6.3 D12 does not expressly disclose the mobile device to have an operating system and does not mention a BIOS either. However, operating systems were already well-known for mobile devices before the presently claimed priority date (Symbian and PalmOS being examples in point) and, moreover, if the skilled person were to implement the solution of D12 on a modern smartphone, an operating system and a BIOS would typically come with it.

6.4 However, the "secure area" of the PEAD in this scenario would be as inaccessible to the BIOS as it would to the operating system. In the words of claim 1, the secure area would not be one which would be for the BIOS to report (or not) to the operating system.

6.5 In the "software PEAD" of D12, the private key is stored in regular non-volatile memory (see paragraph 123) and there is no indication in D12 that this memory might be inaccessible to the operating system.

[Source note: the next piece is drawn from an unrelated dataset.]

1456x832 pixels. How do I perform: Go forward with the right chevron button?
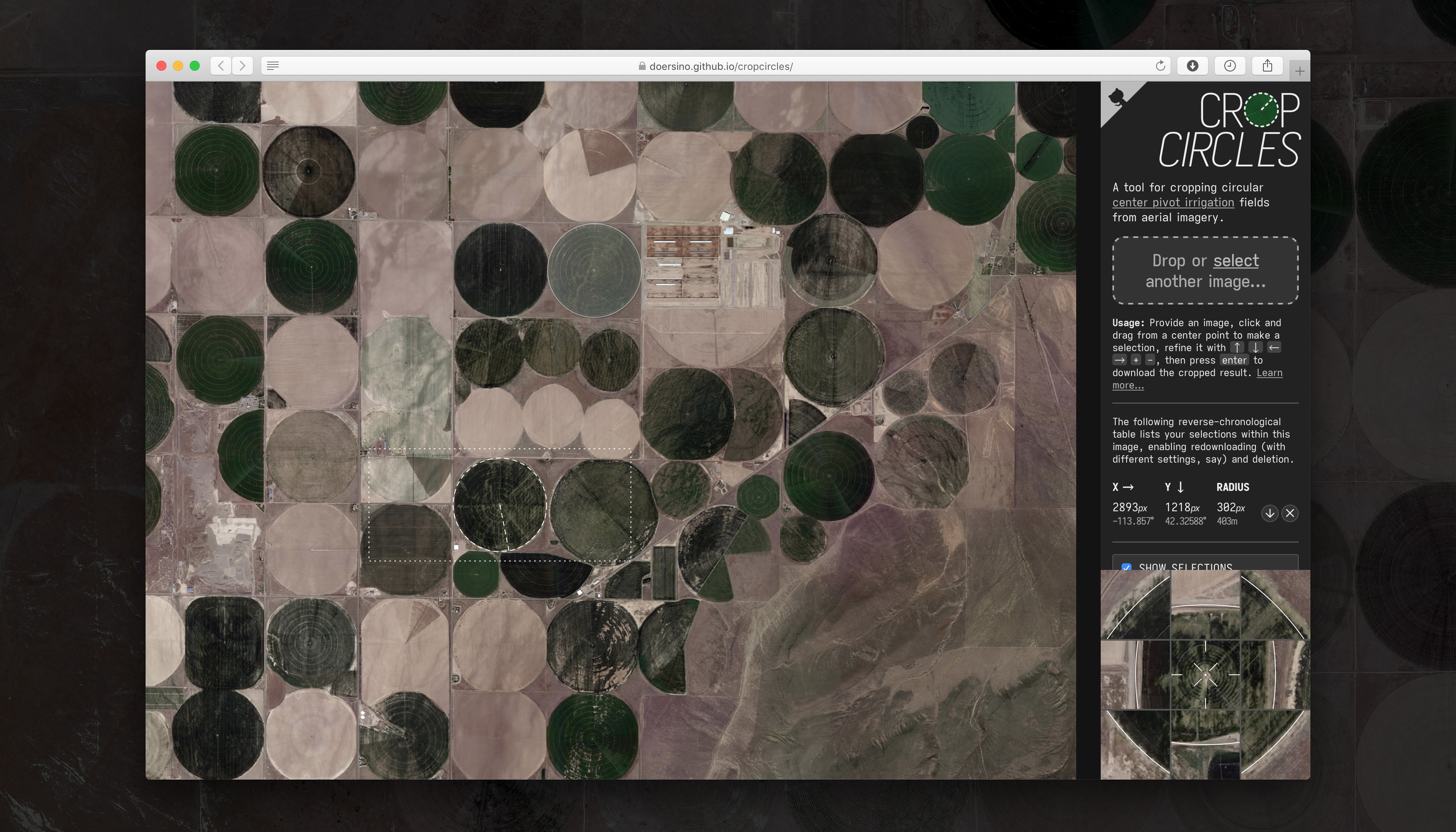click(x=242, y=66)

The private key is secured by encryption using a key which is stored on a remote server.

6.6 In comparison with both the hardware PEAD and the software PEAD, the claimed invention provides an alternative solution for protecting the "secure area" (or its content).

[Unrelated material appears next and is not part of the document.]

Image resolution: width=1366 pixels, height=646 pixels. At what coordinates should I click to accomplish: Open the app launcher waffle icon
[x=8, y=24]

6.7 As no mention at all is made in D12 of a BIOS or of the memory areas which it may or may not report to an operating system, the board takes the view that it would not have been obvious for the skilled person, on the basis of D12 alone, to modify the PEAD of D12 in such a way as to arrive at the invention.

6.8 The board thus concludes that the subject-matter of claim 1 shows an inventive step over D12 alone (Article 56 EPC 1973), by virtue of the feature that the BIOS "shields" the secure area from the operating system.

Remittal

7. The reasons of the decision relied exclusively on D12. Further documents were cited but not discussed in the decision. Two additional documents were cited in the International Search Report as very relevant when taken alone ("X"). At least some of these documents seem not to have been considered during examination.

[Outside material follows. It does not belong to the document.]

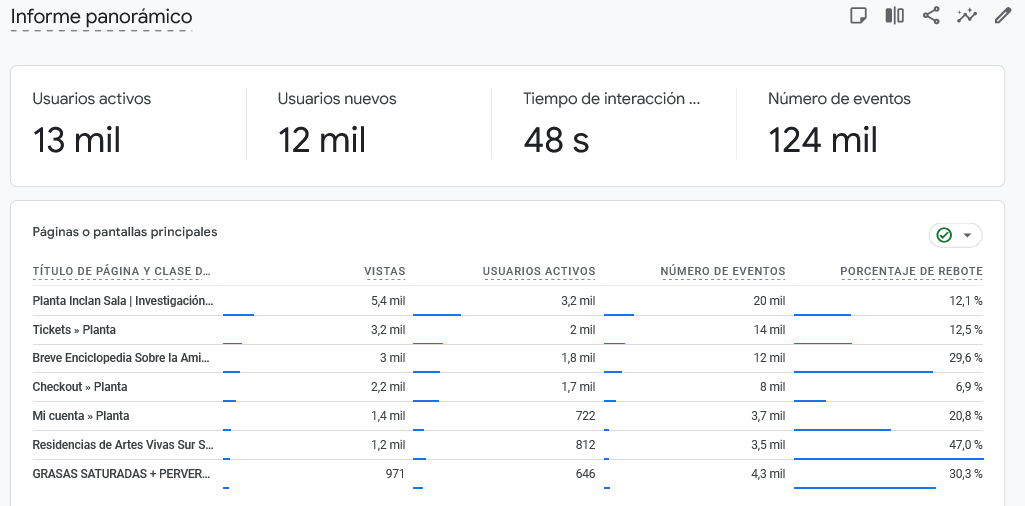Open the Planta Inclan Sala row
Image resolution: width=1025 pixels, height=506 pixels.
tap(123, 301)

8. The board also notes the following: During the oral proceedings before the examining division, the appellant had filed a second auxiliary request (see the minutes, page 3, lower third), which the examining division decided not to admit according to Rule 137(3) EPC because it was late filed and represented an intermediate generalisation from the description which "prima facie" did not comply with Article 123(2) EPC (see the minutes, page 4, paragraph 3 from the bottom, and the decision, point 7 of the reasons). Inter alia, it pointed out that "authentication data and software being unreachable and unknown to the operating system" was disclosed "only in connection with the BIOS" (see the minutes, page 5, paragraph 1, and the decision, point 7.4 of the reasons). This feature combination now being mentioned, the central reason for the non-admission decision is also overcome.

9. The board thus deems it to be appropriate to remit the case to the examining division for further prosecution.

Order

For these reasons it is decided that:

1. The decision under appeal is set aside.

2. The case is remitted to the examining division for further prosecution.